Assignment » After finding the line that contains "Given: Click on", reproduce it and each line below it through the end of the listing, exactly, with nothing added.

Exercise materials »
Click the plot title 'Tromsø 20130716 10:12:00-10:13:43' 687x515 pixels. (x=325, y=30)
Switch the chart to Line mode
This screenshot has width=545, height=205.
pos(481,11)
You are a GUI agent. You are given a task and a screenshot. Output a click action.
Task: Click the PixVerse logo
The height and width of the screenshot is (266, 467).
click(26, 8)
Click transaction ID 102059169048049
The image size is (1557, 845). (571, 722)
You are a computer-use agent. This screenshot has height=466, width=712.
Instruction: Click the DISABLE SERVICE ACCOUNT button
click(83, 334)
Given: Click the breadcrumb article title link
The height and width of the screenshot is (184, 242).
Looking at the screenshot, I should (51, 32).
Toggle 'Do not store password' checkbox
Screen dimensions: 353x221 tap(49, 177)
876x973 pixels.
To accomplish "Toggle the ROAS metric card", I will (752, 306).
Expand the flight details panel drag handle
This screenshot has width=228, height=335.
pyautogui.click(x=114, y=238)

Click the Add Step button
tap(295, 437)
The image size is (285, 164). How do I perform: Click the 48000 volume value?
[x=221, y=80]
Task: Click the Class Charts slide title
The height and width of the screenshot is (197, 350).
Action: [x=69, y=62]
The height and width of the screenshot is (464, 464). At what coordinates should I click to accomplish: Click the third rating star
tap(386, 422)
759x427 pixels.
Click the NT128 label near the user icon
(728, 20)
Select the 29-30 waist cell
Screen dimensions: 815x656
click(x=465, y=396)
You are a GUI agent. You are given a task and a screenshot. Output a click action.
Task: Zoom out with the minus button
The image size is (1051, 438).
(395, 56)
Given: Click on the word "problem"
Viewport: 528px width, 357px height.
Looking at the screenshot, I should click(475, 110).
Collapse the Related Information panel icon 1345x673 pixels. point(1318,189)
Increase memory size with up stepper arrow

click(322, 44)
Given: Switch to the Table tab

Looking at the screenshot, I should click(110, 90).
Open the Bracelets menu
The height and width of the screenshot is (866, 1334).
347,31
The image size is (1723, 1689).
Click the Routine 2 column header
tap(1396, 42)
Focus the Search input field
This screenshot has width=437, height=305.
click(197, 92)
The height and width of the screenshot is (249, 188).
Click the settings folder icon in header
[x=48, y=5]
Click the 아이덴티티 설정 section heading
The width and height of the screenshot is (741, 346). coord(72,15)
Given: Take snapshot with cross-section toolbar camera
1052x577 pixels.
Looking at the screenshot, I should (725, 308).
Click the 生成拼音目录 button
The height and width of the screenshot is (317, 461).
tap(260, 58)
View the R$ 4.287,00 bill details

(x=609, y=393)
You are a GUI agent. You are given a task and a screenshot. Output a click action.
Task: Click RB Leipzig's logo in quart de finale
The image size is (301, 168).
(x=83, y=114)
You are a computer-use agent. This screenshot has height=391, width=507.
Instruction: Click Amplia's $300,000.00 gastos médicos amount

Solution below »
Given: Click on the word "problem"
Viewport: 528px width, 357px height.
Looking at the screenshot, I should click(475, 110).
Collapse the Related Information panel icon 1345x673 pixels. point(1318,189)
Increase memory size with up stepper arrow

click(322, 44)
Given: Switch to the Table tab

Looking at the screenshot, I should click(110, 90).
Open the Bracelets menu
The height and width of the screenshot is (866, 1334).
347,31
The image size is (1723, 1689).
Click the Routine 2 column header
tap(1396, 42)
Focus the Search input field
This screenshot has width=437, height=305.
click(197, 92)
The height and width of the screenshot is (249, 188).
Click the settings folder icon in header
[x=48, y=5]
Click the 아이덴티티 설정 section heading
The width and height of the screenshot is (741, 346). coord(72,15)
Given: Take snapshot with cross-section toolbar camera
1052x577 pixels.
Looking at the screenshot, I should (725, 308).
Click the 生成拼音目录 button
The height and width of the screenshot is (317, 461).
tap(260, 58)
View the R$ 4.287,00 bill details

(x=609, y=393)
You are a GUI agent. You are given a task and a screenshot. Output a click action.
Task: Click RB Leipzig's logo in quart de finale
The image size is (301, 168).
(x=83, y=114)
You are a computer-use agent. This screenshot has height=391, width=507.
Instruction: Click Amplia's $300,000.00 gastos médicos amount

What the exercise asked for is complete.